Increased tension in the Korean peninsula has produced an artillery exchange and a North Korean threat of war more credible than usual. Expect cyber operations to accompany escalation.
Bat Blue looks at ISIS sympathizers' recent cyber attacks on sites in Alabama. They're "unsophisticated," but a nuisance, and more are expected.
Chinese cyber operators — whether criminal or governmental is unclear — are prospecting Indian government and university sites. Malicious Word documents are a common vector.
The "Blue Termite" APT group resurfaces in Japan, this time with command-and-control servers located in the target country itself.
US-CERT warns that distributed reflective denial-of-service attacks are spiking, and are exploiting UDP servers for amplification.

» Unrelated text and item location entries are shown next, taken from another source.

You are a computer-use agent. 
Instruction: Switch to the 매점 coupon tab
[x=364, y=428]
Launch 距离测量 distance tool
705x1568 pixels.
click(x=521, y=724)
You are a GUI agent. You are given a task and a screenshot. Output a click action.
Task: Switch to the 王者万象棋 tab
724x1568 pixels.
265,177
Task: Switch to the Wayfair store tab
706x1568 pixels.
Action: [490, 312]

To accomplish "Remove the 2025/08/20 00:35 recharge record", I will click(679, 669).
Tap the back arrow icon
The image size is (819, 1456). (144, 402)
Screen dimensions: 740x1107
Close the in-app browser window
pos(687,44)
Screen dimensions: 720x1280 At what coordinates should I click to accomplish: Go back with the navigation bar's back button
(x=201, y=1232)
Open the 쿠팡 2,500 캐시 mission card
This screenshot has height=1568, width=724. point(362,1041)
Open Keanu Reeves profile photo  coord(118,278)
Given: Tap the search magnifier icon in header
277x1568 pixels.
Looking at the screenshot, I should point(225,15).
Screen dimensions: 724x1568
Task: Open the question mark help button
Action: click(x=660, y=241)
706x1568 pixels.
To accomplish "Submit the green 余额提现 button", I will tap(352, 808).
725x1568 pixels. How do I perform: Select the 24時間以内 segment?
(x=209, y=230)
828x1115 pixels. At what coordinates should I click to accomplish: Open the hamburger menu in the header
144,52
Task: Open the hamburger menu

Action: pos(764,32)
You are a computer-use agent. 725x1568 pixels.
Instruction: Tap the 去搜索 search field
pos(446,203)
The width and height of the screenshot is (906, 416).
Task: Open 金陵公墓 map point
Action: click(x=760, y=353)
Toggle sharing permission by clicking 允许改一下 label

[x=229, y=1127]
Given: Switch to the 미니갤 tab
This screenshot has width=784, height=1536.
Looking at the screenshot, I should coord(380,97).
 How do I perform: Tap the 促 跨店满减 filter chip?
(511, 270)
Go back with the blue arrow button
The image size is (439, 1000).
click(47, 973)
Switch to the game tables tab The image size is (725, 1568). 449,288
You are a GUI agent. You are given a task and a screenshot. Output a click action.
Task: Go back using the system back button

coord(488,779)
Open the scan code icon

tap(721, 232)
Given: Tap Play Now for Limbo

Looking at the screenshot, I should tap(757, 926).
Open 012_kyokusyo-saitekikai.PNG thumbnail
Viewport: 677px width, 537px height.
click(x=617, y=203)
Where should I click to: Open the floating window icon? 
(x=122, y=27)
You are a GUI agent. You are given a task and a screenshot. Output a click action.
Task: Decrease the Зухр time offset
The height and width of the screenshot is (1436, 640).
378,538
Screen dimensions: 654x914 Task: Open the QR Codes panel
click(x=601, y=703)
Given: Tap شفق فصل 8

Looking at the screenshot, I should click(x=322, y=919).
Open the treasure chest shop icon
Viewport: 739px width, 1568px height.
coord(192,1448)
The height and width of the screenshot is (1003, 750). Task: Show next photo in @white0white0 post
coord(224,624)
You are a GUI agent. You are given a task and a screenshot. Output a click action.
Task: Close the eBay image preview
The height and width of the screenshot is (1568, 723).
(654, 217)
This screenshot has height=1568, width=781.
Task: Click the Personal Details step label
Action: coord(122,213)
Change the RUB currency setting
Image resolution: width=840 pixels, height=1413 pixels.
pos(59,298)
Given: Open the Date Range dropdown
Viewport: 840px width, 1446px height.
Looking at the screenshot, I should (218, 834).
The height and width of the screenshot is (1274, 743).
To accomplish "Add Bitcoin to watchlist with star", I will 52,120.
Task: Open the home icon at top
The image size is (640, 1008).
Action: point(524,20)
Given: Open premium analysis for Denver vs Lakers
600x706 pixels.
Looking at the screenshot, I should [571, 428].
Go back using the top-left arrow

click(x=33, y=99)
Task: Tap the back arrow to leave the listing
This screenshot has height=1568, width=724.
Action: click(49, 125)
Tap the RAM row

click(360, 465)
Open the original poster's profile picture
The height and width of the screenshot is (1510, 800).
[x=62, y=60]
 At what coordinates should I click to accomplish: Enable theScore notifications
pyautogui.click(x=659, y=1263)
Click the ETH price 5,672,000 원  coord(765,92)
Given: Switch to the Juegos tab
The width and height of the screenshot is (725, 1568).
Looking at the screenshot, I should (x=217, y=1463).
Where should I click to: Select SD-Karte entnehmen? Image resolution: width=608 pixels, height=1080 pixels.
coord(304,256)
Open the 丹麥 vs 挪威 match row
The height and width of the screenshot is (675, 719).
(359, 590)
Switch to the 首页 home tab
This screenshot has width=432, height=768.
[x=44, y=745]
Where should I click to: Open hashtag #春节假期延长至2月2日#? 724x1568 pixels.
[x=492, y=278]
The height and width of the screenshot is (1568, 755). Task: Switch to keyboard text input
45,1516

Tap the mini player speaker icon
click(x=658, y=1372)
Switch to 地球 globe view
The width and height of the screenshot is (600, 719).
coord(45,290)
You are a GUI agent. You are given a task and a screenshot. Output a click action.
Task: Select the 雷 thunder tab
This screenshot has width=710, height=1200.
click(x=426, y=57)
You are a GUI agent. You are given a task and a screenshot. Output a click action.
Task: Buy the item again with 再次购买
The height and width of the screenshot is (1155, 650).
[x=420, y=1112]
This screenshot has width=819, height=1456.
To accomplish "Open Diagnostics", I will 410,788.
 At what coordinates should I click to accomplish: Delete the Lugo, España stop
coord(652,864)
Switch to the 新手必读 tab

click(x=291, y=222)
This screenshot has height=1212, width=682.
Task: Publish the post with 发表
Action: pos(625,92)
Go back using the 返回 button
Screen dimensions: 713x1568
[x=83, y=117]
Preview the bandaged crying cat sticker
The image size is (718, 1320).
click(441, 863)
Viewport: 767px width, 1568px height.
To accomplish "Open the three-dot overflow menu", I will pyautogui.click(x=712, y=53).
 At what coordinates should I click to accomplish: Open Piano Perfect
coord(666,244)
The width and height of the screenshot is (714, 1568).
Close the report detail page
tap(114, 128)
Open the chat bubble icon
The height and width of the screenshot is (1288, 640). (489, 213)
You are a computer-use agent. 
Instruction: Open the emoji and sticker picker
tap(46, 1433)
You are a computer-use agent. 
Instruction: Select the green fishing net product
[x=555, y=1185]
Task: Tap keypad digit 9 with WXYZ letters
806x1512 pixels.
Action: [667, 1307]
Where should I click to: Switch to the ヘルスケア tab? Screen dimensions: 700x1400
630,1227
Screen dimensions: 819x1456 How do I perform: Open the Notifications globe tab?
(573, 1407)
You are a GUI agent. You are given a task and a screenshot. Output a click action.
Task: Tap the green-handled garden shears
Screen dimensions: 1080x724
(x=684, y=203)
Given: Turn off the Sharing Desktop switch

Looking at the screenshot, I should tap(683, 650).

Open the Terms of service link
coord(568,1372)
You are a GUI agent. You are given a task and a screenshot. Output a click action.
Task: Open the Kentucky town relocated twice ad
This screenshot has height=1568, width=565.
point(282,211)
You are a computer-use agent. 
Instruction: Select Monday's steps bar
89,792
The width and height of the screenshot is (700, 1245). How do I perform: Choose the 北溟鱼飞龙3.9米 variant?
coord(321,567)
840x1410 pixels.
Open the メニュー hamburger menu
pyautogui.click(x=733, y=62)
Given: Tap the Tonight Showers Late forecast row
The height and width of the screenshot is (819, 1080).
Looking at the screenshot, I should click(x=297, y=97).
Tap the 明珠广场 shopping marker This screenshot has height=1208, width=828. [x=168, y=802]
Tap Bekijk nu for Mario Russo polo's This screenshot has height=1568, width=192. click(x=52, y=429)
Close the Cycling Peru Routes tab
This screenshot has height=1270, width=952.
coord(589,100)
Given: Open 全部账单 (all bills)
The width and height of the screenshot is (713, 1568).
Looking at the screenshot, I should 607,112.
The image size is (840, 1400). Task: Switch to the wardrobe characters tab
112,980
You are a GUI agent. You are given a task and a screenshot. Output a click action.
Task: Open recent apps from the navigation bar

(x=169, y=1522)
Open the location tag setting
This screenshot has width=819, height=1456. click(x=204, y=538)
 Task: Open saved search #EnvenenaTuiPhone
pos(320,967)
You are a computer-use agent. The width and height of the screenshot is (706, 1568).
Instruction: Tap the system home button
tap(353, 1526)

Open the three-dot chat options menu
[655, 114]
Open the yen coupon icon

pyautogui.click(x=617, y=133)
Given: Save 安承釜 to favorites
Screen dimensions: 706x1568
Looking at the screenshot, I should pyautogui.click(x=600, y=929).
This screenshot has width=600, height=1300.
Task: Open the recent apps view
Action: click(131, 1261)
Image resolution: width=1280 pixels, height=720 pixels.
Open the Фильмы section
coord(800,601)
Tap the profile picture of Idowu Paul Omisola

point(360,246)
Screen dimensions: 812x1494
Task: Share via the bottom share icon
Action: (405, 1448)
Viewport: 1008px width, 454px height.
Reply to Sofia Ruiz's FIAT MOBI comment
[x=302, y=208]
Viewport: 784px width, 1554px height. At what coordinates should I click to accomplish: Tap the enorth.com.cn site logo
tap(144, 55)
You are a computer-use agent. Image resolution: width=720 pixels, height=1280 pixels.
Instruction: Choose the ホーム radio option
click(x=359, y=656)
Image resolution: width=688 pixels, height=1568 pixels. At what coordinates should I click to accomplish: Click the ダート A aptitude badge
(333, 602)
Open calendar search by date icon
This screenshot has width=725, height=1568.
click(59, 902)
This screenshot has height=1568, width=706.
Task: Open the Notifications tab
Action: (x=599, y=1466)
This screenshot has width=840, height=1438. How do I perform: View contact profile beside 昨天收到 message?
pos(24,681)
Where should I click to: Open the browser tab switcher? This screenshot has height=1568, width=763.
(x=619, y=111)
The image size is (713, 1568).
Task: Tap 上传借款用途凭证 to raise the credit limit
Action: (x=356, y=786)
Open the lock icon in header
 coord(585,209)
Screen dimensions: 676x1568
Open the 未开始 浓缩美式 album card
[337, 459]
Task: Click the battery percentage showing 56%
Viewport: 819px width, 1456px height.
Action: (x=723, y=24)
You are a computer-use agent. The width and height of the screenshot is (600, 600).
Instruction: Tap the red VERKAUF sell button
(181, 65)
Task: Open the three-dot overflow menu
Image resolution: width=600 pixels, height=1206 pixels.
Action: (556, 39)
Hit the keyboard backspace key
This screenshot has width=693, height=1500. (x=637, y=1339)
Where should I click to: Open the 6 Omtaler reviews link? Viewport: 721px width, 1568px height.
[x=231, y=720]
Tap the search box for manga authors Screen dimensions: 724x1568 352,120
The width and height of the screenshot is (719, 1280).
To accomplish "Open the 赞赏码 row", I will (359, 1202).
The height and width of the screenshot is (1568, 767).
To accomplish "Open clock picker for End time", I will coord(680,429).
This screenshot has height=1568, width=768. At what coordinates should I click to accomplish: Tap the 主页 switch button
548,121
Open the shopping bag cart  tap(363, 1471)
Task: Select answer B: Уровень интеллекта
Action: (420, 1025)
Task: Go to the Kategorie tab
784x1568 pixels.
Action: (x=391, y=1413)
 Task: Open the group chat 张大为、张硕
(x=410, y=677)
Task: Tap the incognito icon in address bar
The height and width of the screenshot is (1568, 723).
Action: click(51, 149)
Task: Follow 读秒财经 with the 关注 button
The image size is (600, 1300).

A Symantec researcher points out what too few of us seem to have noticed: the number of people affected by the OPM breach is far higher than generally appreciated. Up to 275 million may have been touched by the incident.
A second, bigger tranche of Ashley Madison files is dumped onto the Internet. The "Impact Team" includes emails from Avid Media's CEO to show their data are the real McCoy. The "ripple effect" of the breach, especially from files associated with US dot-gov and dot-mil domains, will produce more than embarrassment, Passcode argues. And TechWeek Europe seconds that with a reading from "the prophet John McAfee." If you're thinking you'd like to see if your data appear in the dump, think twice: there are malicious waterholing sites promising falsely to set your mind at ease.
Public and private information-sharing platforms are discussed.